En date du 22 avril 1997, le même ministre autorisa la société … à exercer à … en qualité de commerçante l’activité de « transport de marchandises par route avec trois véhicules de plus de 6 tonnes » sous la précision que l’autorisation n’est valable que si la gérance est assurée par Monsieur ….

A la suite du transfert de son siège social de … vers L-… , la société … s’adressa en janvier 2001 au ministre en le priant « d’adapter les autorisations d’établissement en question ».

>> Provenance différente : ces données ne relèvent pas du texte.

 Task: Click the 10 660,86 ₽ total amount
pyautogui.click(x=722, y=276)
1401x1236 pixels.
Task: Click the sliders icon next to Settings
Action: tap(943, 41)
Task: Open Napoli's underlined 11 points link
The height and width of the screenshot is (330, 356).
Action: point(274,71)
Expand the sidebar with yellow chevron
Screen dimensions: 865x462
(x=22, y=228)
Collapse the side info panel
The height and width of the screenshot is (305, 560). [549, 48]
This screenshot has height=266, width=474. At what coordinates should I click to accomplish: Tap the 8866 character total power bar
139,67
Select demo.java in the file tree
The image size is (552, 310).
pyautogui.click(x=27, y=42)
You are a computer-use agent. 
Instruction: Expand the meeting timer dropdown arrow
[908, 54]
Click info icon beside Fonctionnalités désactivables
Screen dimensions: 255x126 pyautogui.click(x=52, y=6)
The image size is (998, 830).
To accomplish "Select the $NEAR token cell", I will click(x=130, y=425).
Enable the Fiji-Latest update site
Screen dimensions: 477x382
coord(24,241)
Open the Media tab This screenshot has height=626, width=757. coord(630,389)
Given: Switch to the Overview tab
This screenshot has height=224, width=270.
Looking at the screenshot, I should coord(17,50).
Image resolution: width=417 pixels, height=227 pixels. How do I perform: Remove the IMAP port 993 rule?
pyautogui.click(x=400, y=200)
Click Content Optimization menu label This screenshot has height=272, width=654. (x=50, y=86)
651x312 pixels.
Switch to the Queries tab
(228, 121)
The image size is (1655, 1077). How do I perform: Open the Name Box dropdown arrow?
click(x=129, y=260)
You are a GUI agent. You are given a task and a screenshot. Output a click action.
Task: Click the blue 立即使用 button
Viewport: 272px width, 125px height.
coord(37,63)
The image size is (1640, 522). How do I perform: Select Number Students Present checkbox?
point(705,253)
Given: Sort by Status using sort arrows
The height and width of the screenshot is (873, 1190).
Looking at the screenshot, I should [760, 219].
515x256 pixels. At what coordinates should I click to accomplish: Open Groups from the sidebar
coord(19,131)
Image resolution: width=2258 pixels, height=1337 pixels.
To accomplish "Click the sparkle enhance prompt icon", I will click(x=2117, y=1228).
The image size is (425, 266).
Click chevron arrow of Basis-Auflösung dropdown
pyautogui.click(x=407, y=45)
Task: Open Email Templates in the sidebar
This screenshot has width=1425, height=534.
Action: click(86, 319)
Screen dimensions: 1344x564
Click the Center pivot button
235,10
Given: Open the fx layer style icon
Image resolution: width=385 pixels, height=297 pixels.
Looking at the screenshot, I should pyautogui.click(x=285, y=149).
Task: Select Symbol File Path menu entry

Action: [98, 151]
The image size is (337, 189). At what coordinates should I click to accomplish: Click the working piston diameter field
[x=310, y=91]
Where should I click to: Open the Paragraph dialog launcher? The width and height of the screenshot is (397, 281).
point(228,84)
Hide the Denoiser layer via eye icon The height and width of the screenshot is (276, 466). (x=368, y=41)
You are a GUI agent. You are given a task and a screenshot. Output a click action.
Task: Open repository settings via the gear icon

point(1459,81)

Après avoir sollicité par courrier du 12 mars 2001 la remise de pièces complémentaires attestant l’existence d’un établissement stable à la nouvelle adresse, ainsi que l’indication du nombre d’employés de bureau que la société compte engager, le ministre, après réception des renseignements sollicités lui adressés par courrier du 17 avril 2001, émit en date du 19 juin 2001, une nouvelle autorisation d’établissement référencée sous le numéro 80982/D au profit de la société … pour l’autoriser à exercer à … en qualité de commerçante l’activité de « transport de marchandises par route avec deux véhicules de plus de 6 tonnes. – Expédition de marchandises », ladite autorisation comportant la mention suivante : « - Rempl. les numéros 80982/A et 80982/B des 01/10/1996 et 22/04/1997 ».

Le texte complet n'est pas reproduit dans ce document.